◆ Saved entries:
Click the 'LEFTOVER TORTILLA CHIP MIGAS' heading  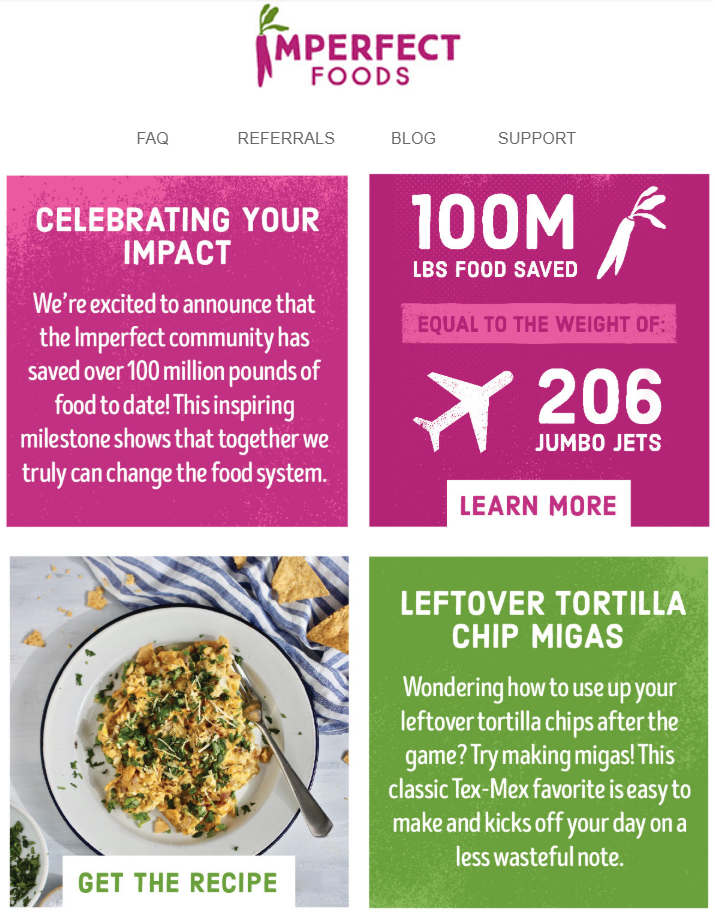[539, 621]
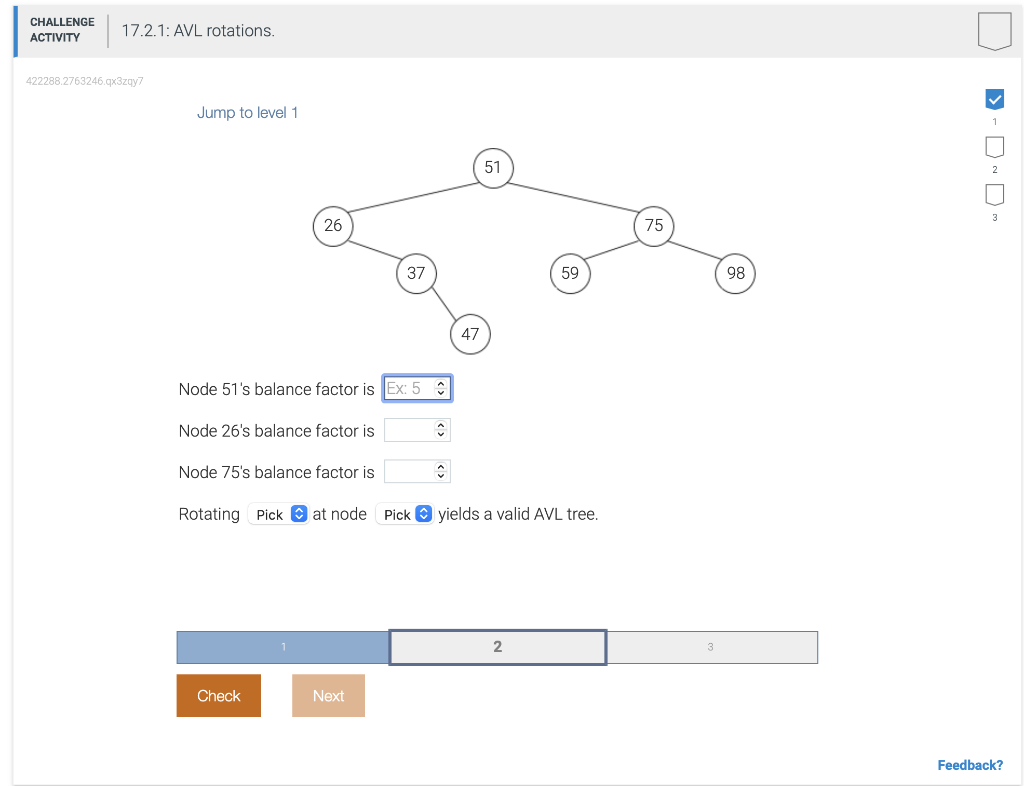Toggle the level 3 completion checkbox
This screenshot has height=786, width=1024.
pyautogui.click(x=994, y=195)
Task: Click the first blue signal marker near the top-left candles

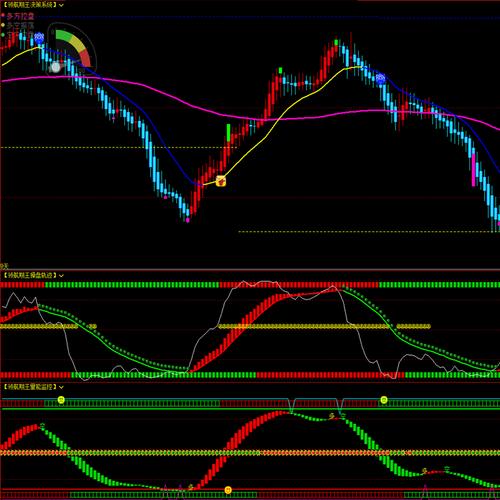Action: (x=39, y=38)
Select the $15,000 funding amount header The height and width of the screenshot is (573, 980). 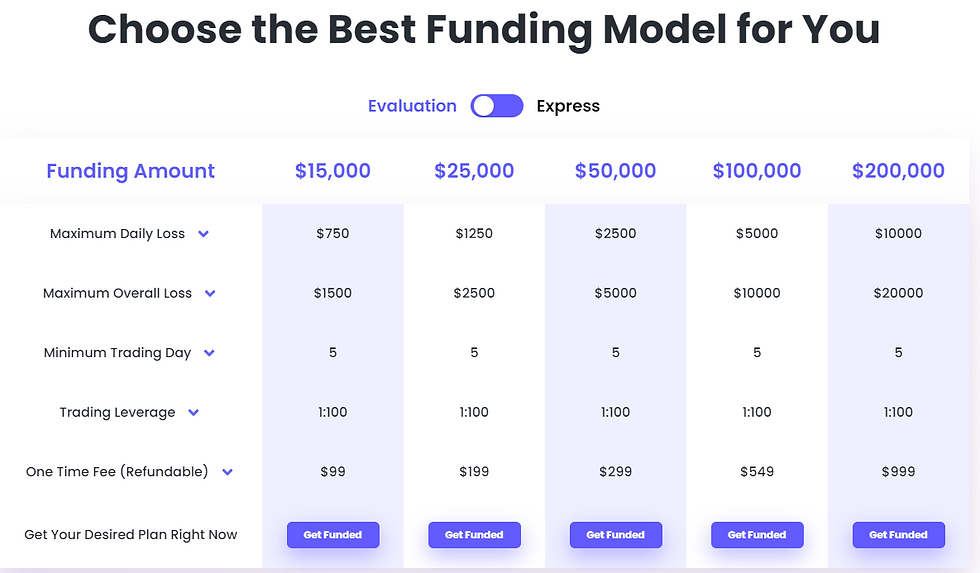tap(332, 171)
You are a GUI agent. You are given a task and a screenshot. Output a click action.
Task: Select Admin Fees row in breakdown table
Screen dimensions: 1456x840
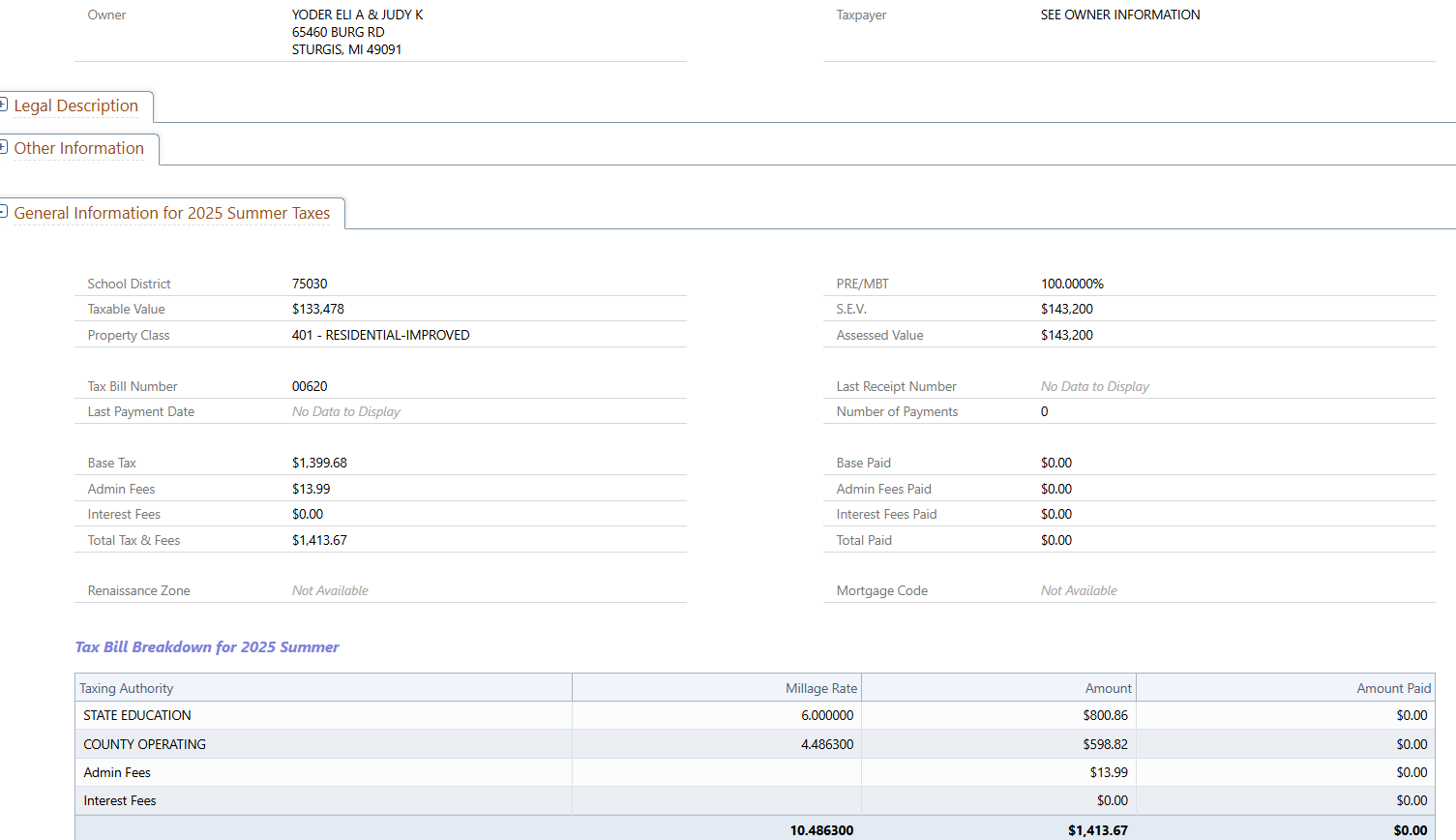pos(117,772)
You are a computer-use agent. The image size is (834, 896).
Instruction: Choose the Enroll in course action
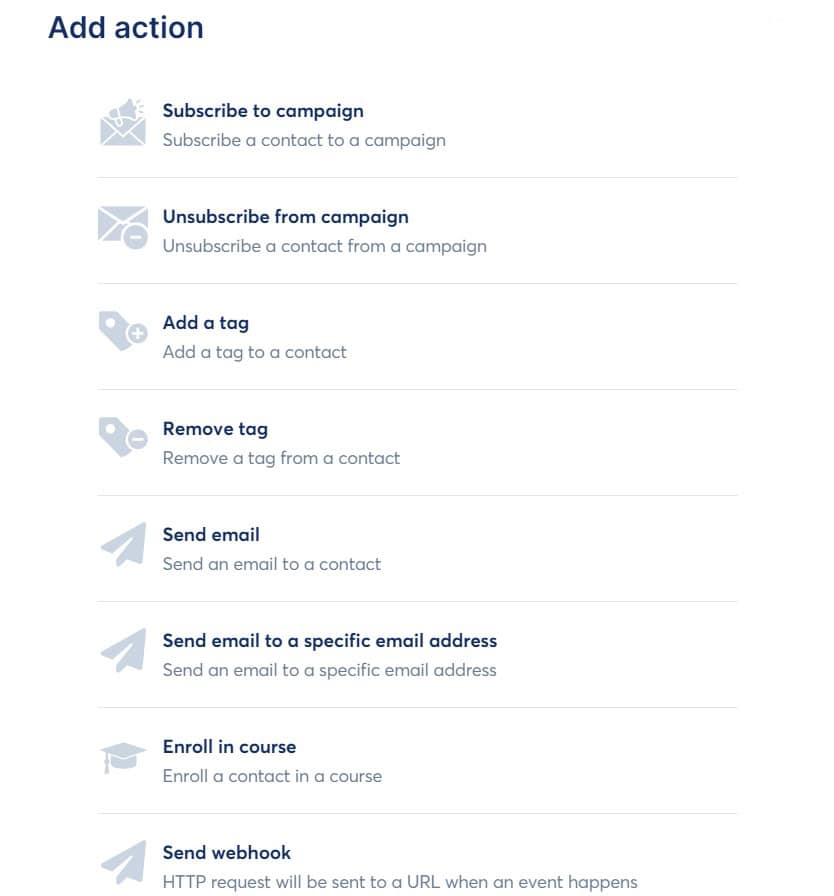(x=229, y=747)
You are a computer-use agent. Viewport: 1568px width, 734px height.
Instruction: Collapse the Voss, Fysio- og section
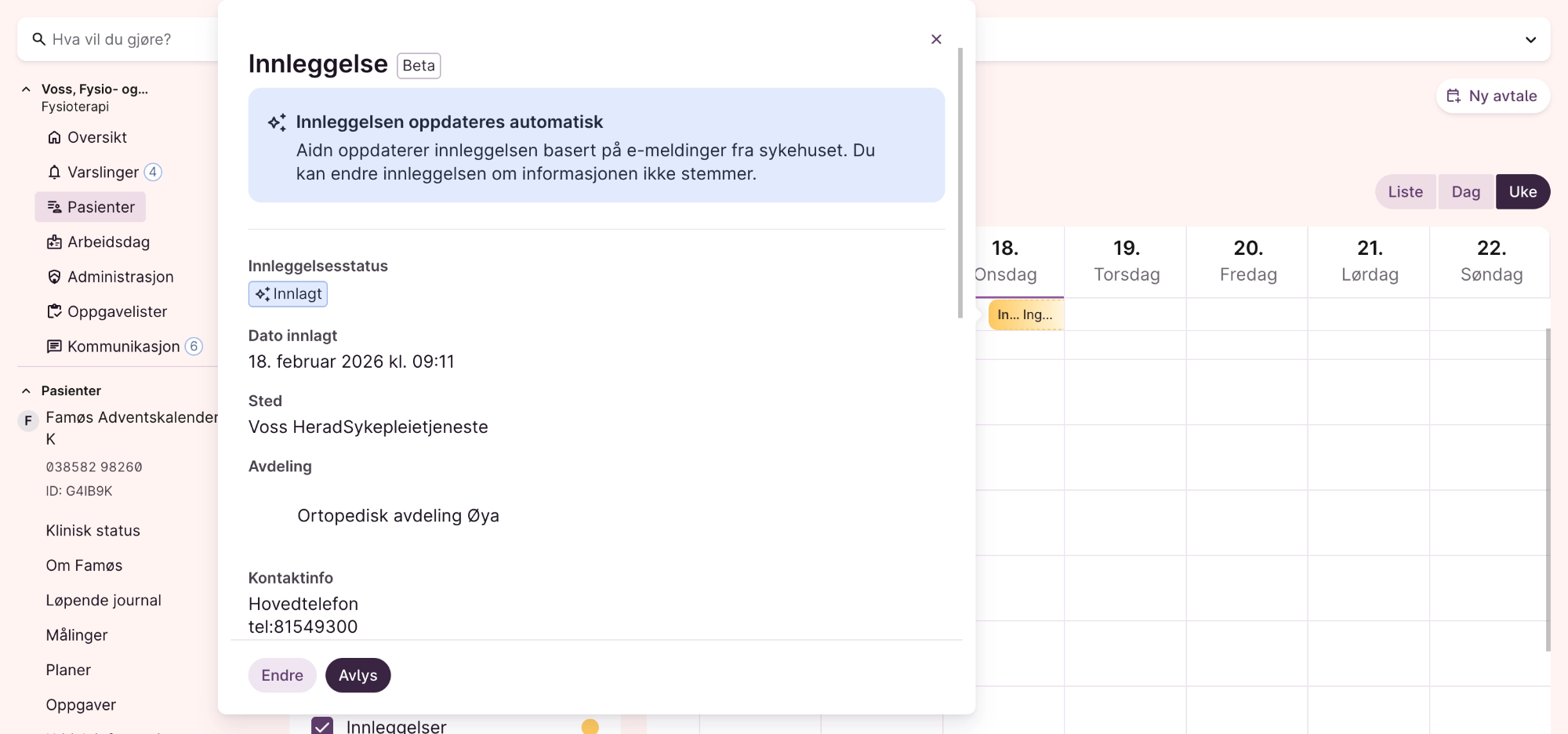coord(26,89)
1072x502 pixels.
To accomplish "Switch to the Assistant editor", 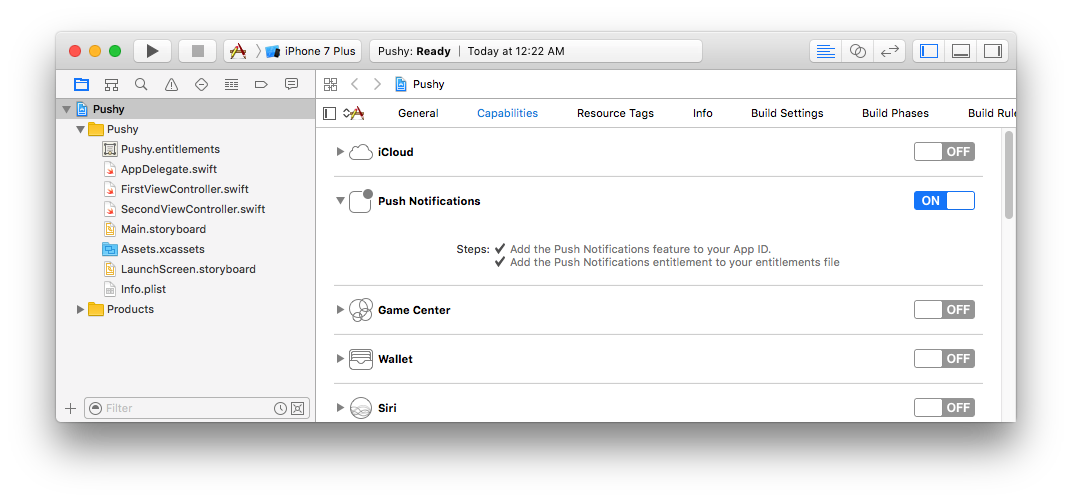I will tap(858, 51).
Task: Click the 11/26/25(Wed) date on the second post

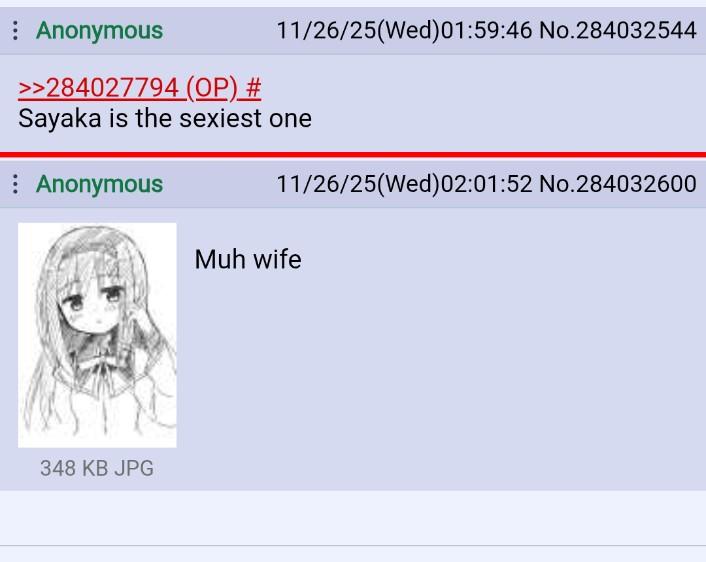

◆ What you have to do: Where a line of the records includes "computer", copy it.

◆ Result of this exercise:
You are a computer-use agent. The image size is (834, 896).
You are a computer-use agent. Viewport: 1568px width, 734px height.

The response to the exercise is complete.